Space — the final frontier...

A long-running science-fiction franchise which is one of the most recognizable and influential fiction universes in television history, with five television series and eleven movies spanning three generations of characters and four decades of television.

The setting in every series is about an Earth-based intergalactic government called The Federation and their fleet of starships, which form Starfleet. Every series dealt with a particular crew, mostly of various ships named Enterprise. As originally envisioned by Gene Roddenberry, the science fiction nature of the series was just a method to address many social issues of the time that could not have been done in a normal drama. As such, it was not above being Anvilicious or engaging in thinly-veiled social satire, but considering its origin during the 60's Some Anvils Need To Be Dropped.

As a long-running and highly popular franchise, Star Trek is one of largest Trope Makers on television, especially the original series, and it remains one of the canonical examples of Sci Fi in the minds of the general public. Especially compared to most other "hard" sci-fi, it was, for the most part, way on the happy end of the Sliding Scale Of Idealism Vs Cynicism. But it still found some sort of balance between a Dystopia and a Crystal Spires And Togas future... in general it is a future you hope will come true. All series have sought to show that while you may think the world is falling apart and there is no chance of global unity, all this crap will eventually work itself out.

In the mainstream it is likely most famous for its geeky fans, "trekkies," who are stereotyped as male Basement Dwellers who have never had sex and speak Klingon (this has almost no basis in fact). Either that or it's confused with Star Wars.

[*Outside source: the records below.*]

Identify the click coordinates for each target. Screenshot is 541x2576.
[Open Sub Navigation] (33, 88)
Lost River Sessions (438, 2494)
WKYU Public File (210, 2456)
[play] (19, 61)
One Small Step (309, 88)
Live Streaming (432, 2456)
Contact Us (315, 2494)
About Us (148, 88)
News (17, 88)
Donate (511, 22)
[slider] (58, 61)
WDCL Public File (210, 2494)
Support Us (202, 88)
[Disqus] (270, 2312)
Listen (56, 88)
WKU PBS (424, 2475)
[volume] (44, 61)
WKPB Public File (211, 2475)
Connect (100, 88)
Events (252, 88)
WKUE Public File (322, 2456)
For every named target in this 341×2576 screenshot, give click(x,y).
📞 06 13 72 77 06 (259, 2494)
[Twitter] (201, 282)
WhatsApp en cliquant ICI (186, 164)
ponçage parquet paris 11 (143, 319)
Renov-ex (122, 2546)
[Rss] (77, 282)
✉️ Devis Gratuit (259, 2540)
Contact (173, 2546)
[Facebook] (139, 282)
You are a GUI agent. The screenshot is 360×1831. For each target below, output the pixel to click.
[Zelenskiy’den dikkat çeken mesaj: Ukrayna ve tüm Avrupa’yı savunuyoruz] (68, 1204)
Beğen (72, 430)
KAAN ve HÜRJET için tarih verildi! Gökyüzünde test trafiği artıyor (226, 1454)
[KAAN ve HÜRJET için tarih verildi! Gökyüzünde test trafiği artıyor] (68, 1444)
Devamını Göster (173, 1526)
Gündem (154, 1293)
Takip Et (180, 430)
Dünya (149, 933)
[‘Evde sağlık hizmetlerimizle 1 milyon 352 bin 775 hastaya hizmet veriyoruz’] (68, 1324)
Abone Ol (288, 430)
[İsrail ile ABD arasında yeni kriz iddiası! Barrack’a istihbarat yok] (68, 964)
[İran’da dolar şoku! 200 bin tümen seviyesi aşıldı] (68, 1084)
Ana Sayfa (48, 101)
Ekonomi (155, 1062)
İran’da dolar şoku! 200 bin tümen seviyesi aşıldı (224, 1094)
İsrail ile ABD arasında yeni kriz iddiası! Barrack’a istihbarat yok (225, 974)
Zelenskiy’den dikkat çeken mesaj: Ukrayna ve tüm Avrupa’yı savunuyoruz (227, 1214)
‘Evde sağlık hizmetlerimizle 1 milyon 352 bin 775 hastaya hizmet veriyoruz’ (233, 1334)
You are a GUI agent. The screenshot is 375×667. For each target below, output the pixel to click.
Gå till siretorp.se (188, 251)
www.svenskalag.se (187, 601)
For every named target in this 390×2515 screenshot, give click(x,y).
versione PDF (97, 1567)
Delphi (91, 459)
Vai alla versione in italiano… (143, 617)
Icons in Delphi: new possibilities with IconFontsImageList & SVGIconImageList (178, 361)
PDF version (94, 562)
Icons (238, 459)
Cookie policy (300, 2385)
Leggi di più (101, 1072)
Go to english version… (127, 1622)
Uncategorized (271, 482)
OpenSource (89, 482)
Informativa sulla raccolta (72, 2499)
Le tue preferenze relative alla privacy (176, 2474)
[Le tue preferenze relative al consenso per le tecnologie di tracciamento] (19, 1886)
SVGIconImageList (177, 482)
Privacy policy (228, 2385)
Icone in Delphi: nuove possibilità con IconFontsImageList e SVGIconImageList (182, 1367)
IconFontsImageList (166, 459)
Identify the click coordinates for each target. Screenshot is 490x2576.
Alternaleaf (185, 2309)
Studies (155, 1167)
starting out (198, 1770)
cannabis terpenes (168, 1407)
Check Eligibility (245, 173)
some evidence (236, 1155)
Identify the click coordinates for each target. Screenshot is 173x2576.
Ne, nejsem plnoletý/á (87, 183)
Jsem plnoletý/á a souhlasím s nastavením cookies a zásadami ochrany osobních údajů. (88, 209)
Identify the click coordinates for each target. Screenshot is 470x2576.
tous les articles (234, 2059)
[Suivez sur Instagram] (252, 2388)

Television Series in the franchise include:
  • Star Trek The Original Series "TOS" (1966 - 1969) Set from 2266-2269 — The one everyone has heard of. Originally just Star Trek, it suffered in the ratings, but gained a devoted fanbase. Un Cancelled after the second season, and then Cancelled again at the end of the third. It really picked up steam in syndication, which was about the time demographics came into play - and the Real Life moon landing happened a week after its last episode aired. Nowadays, it looks incredibly cheesy and dated, but the show's writing was above average, the cast had great chemistry and the characters themselves were very memorable, to the point of creating three new archetypes: The Kirk, The Spock, and The McCoy.
  • Star Trek The Animated Series "TAS" (1973 - 1975) The timeline was unidentified — Used most of the original cast (and a few additions) to provide voices for the animated versions of their characters. The quality of the show was hit and miss, with some being mediocre cartoon fare while others (epecially those penned by TOS writer D.C. Fontana) were excellent. 22 episodes were produced, but the series got the franchise's first Emmy award. The official canonicity of this series has gone back and forth, but at least some elements have bled over into the rest of the franchise (most notably, identifying the "T" in James T. Kirk to stand for "Tiberius").
  • Star Trek The Next Generation "TNG" (1987 - 1994) Set from 2364-2371 — The best known one after the original. Takes place in the 24th century on the Enterprise-D, with the same mission of exploration as the original. Introduced the holodeck, defined the Klingons as being a society of honor and war, and really hit it home with creating the cybernetic alien race, the Borg. Is one of the most well respected television shows of all time and the only syndicated show to ever be nominated for an Emmy for Outstanding Drama Series.
  • Star Trek Deep Space Nine "DS9" (1993 - 1999) Set from 2369-2376 — Takes place concurrently with the end of Next Generation and the lion's share of Voyager. Set on a former Cardassian space station (Formerly Terok Nor, renamed Deep Space Nine) in a politically unstable part of space near the planet Bajor, with exclusive access to a rare stable wormhole that leads from the Alpha to the Gamma Quadrant. Babylon Five a la Star Trek, featuring (from Season 3 onwards) a massive interstellar war between the Federation, Cardassians, Klingons, Romulans and the Dominion.
  • Star Trek Voyager "VOY" (1995 - 2001) Set from 2371-2378 — While searching for a group of rogue Starfleet people called the Maquis, both the title ship and a Maquis ship are flung across the galaxy and stranded in the Delta Quadrant, 70,000 light years and seventy-five years' travel from home (Lost In Space a la Star Trek). Had the first main character female captain in the franchise. Infamous for the Villain Decay of the Borg, the obscene levels of Techno Babble, and mashing the Reset Button after roughly every other episode. This is arguably the height of theme music for the series though, considering...
  • Star Trek Enterprise "ENT" (2001 - 2005) Set from 2151-2155 — Prequel to the original series, first of the spinoff series to not go all seven seasons. A hundred years or so before Kirk, humans are just getting their space legs and the Applied Phlebotinum is not so nigh-magical. Featured two retools, first with Season Three introducing an ambitious but lackluster season-spanning Story Arc (Twenty Four a la Star Trek) and the fourth and final season using several 2-3 episode story-arcs. Both were an attempt to add more interest to a very mild and relatively boring "Temporal Cold War" arc of the first two seasons. Infamous for the asinine pop song in the opening credits and for not lasting the desired seven seasons.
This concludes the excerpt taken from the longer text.